• TAREA
En el texto sobre los pactos políticos, sustituye "Ayuntamientos" por "Consistorios" en el fragmento que abre con "Cuál sea el" y cierra con "los partidos políticos?", y transcribe de nuevo ese fragmento.

-------- TEXTO DEL EJERCICIO --------

Convenir, todos lo sabemos, significa compartir con otro u otros un mismo parecer respecto a algo. «Convengo contigo» es una expresión algo menos usual que el «coincido contigo» o, el aún más frecuente, «estoy de acuerdo contigo» pero las tres vienen expresar el participar de una idea común. En la vida diaria eso no suele ir más allá de un encuentro de opiniones o pareceres más o menos amplio: en política, en cambio, convenir o establecer algo por convenido tiene una proyección significativamente mayor pues lo habitual es que de lo convenido nazcan nuevas obligaciones.

Cuál sea el tenor o el alcance de las mismas no siempre es sabido ni hecho público, tampoco parece ser el caso de estos comicios Pienso en ello cuando acaban de constituirse los Ayuntamientos de nuestro país y muchas cuestiones han sido convenidas entre los partidos políticos que lograron representación institucional a raíz de las elecciones del pasado 26 de mayo. En el momento en que ustedes tengan a bien leer estas líneas esas corporaciones locales ya llevarán algunos días constituidas. La cuestión que me planteo es: ¿a quién conviene lo convenido?, ¿a las personas? ¿a los principios? ¿o tal vez a los partidos políticos?

-------- DATOS REGISTRADOS --------

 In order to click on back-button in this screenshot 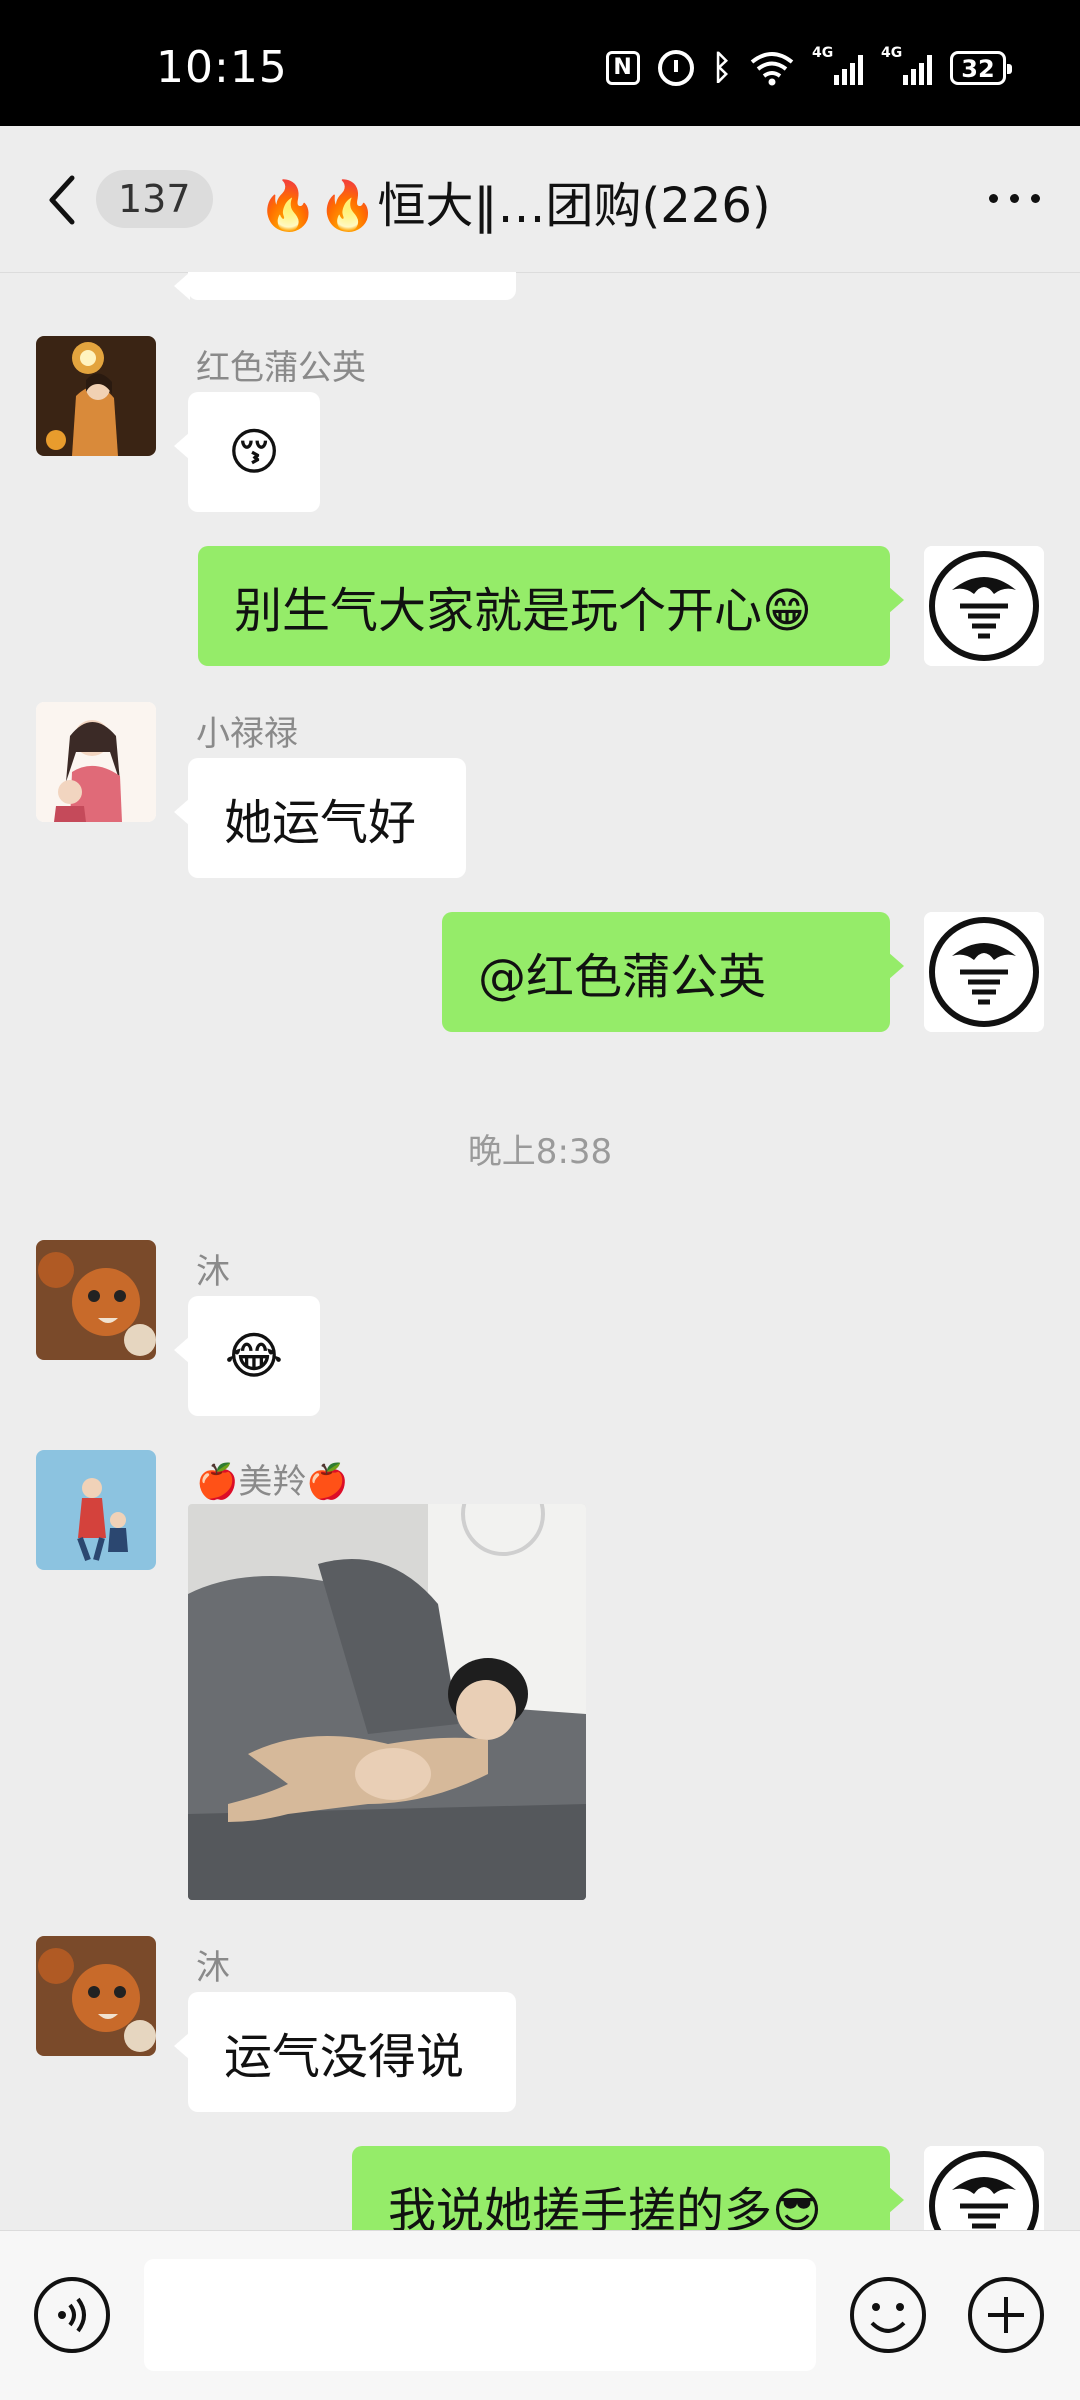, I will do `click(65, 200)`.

--------
-------- DATOS REGISTRADOS --------

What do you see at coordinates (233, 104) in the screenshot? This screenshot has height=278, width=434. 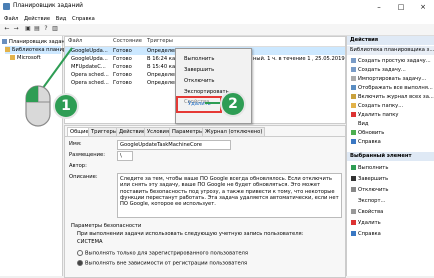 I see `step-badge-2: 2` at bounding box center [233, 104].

--------
-------- DATOS REGISTRADOS --------

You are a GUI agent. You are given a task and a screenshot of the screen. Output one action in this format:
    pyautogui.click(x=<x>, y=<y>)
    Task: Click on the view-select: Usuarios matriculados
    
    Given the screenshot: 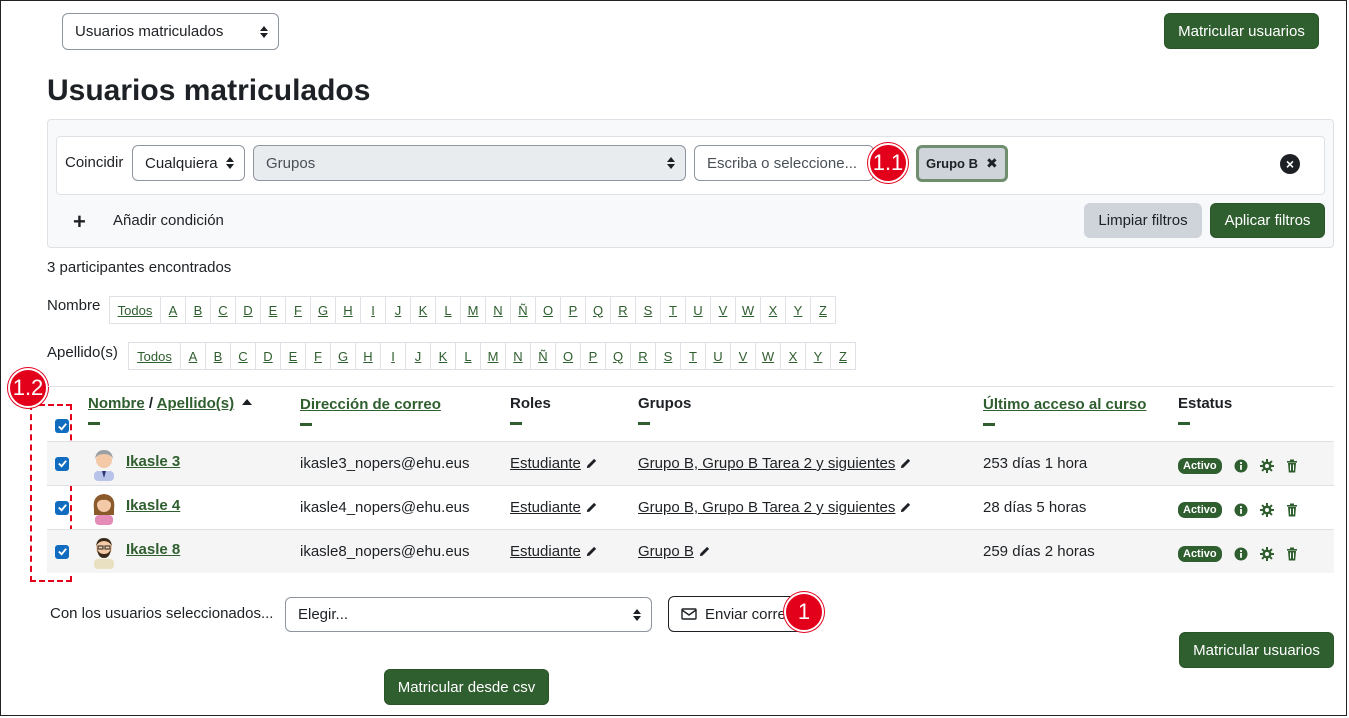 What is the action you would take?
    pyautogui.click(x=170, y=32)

--------

• TU RESPUESTA
Cuál sea el tenor o el alcance de las mismas no siempre es sabido ni hecho público, tampoco parece ser el caso de estos comicios Pienso en ello cuando acaban de constituirse los Consistorios de nuestro país y muchas cuestiones han sido convenidas entre los partidos políticos que lograron representación institucional a raíz de las elecciones del pasado 26 de mayo. En el momento en que ustedes tengan a bien leer estas líneas esas corporaciones locales ya llevarán algunos días constituidas. La cuestión que me planteo es: ¿a quién conviene lo convenido?, ¿a las personas? ¿a los principios? ¿o tal vez a los partidos políticos?